Please translate this sentence from the IPFIX decoding text into Spanish: "In Junos, on MX series of routers, there are counters associated with exceptions of type discard and punt."

--- SELECTED TEXT ---
○ ○ ○ ○ ○
Output 3: Data Record and Packet Decode with tshark

That’s a lot! 

From the IPFIX header we see following characteristics of the packet:

  • Best-Effort class of service (value 0)
  • drop priority 0
  • it’s an exception packet, exception id 194
    • see below how to decode this value
  • forwarding next-hop, egress interface, OutputInt index are all equal to 0
    • it’s another confirmation that the packet is an exception packet
  • Input Interface ID is 360, and InputInt SNMP index is 576:
aelita@pe2# run show interfaces | match 576
  Logical interface ge-0/0/0.0 (Index 360) (SNMP ifIndex 576)

Now we know the interface details and some other metadata of the transit packet and can proceed to analyze the packet itself (using same output above coming from tshark packet decoder):

  • Ethernet Frame, Destination and Source MACs, Protocol ID 0x8847 (MPLS)
  • MPLS label stack [ 1000001 ]
  • IPv4 payload, SRC/DST IP, TTL, Router Alert option
  • UDP payload, SRC/DST ports
  • MPLS echo request, sequence number, NIL FEC

That is a great insight, we know that this packet caused an exception, and even the exact content of the packet!

Why was there an exception created? We need to understand what the exception code 194 means.

In Junos, on MX series of routers, there are counters associated with exceptions of type discard and punt. There are many reasons for discard, for example dropping packets where the route to destination does not exist (or explicitly points to the discard interface), VLAN mismatch, wrong destination MAC, bad IP headers and many other reasons and counters associated with them. A punted packet is sent to the upper layers for further processing, for example control traffic directed to the router itself, or when there is a need to resolve next-hop like ARP, or various subscriber packets like PPPoE – again, counters associated with those and other similar actions.

There are ongoing efforts to get forwarding status codes standardized, for example draft-mvmd-opsawg-ipfix-fwd-exceptions at IETF

Values for status codes used by MX series of routers can be found by using PFE level commands:

aelita@pe2> request pfe execute target fpc0 command "show jnh 0 exceptions terse"
○ ○ ○ ○ ○
--- STORED DATA ---
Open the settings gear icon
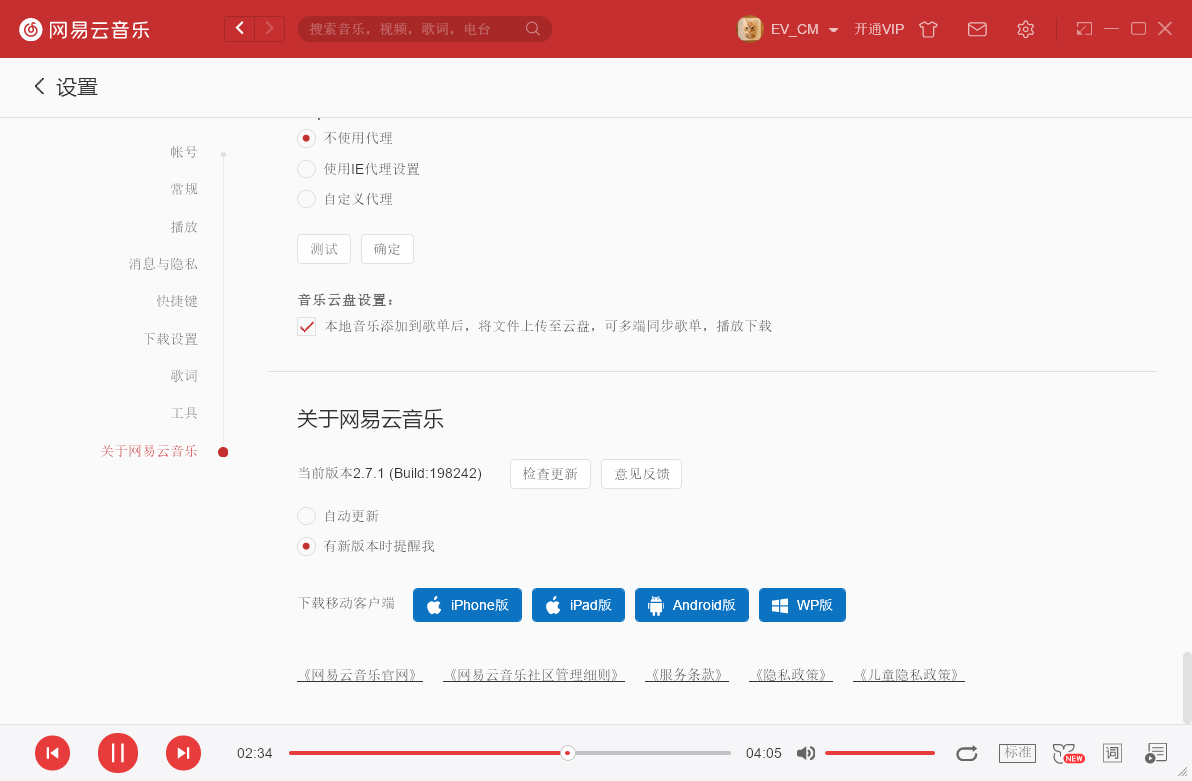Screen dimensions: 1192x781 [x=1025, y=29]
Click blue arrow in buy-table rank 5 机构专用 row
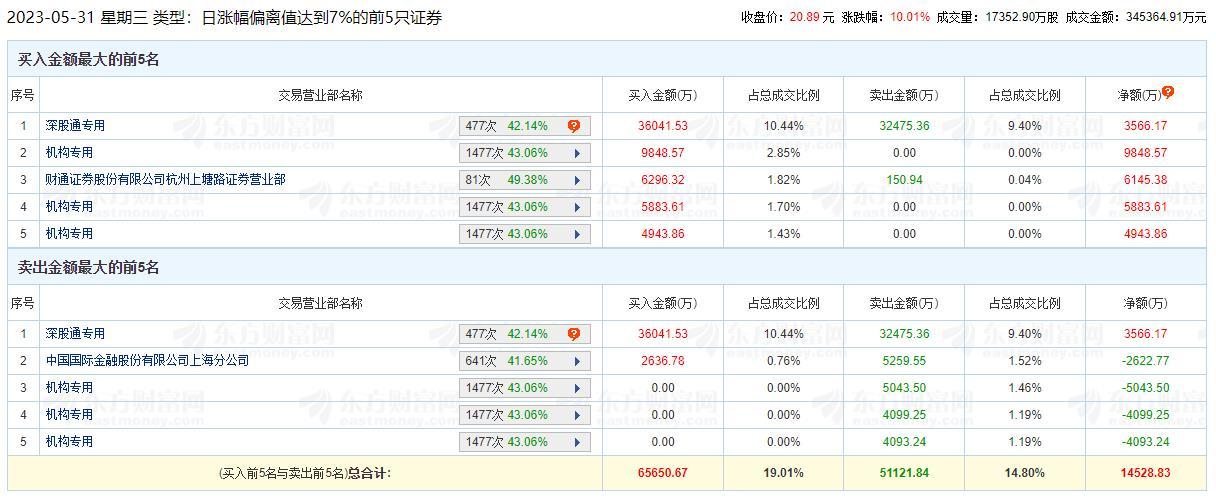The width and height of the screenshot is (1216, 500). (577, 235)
○ ○ ○ ○ ○
--- THE RESPONSE ---
En Junos, en los routers de la serie MX, hay contadores asociados a las excepciones de tipo discard y punt.